• **Record excerpts**:
= = =

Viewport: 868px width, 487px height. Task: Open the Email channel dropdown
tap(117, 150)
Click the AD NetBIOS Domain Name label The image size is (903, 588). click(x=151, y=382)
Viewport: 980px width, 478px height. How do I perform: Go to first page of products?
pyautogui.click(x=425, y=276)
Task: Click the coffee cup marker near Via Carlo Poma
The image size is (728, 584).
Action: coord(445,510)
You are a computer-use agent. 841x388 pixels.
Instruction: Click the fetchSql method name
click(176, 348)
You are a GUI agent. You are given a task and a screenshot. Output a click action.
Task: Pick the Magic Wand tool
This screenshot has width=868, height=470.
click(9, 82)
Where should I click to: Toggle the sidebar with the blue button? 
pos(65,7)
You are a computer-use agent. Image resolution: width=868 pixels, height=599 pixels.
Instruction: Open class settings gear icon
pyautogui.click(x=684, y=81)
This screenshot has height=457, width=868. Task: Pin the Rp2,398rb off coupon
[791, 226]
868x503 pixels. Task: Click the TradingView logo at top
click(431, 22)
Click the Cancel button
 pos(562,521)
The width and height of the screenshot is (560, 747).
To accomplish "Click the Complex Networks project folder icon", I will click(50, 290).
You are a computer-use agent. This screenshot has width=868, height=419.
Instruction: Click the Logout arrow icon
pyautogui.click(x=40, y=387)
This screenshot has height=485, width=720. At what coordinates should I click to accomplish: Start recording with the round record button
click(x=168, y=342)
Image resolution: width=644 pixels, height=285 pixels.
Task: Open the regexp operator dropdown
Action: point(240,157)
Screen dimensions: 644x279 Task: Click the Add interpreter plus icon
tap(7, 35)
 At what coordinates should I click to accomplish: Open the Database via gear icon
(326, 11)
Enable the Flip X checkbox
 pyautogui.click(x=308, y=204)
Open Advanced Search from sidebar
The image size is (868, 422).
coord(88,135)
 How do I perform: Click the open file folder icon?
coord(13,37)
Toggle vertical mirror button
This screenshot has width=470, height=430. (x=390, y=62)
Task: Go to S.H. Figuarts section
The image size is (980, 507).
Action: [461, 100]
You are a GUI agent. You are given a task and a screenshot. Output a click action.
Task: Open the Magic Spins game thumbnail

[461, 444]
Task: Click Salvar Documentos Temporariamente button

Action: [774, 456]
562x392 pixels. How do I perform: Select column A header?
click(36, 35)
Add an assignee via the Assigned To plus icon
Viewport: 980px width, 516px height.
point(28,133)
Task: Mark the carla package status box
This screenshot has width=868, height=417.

= = =

• **Exercise**:
Write out every line of the listing that holds the word "agent".

• **Response to the exercise**:
You are a computer-use agent. 841x388 pixels.
You are a GUI agent. You are given a task and a screenshot. Output a click action.
You are a computer-use agent. Image resolution: width=868 pixels, height=599 pixels.
You are a computer-use agent. This screenshot has width=868, height=419.
You are a GUI agent. You are given a task and a screenshot. Output a click action.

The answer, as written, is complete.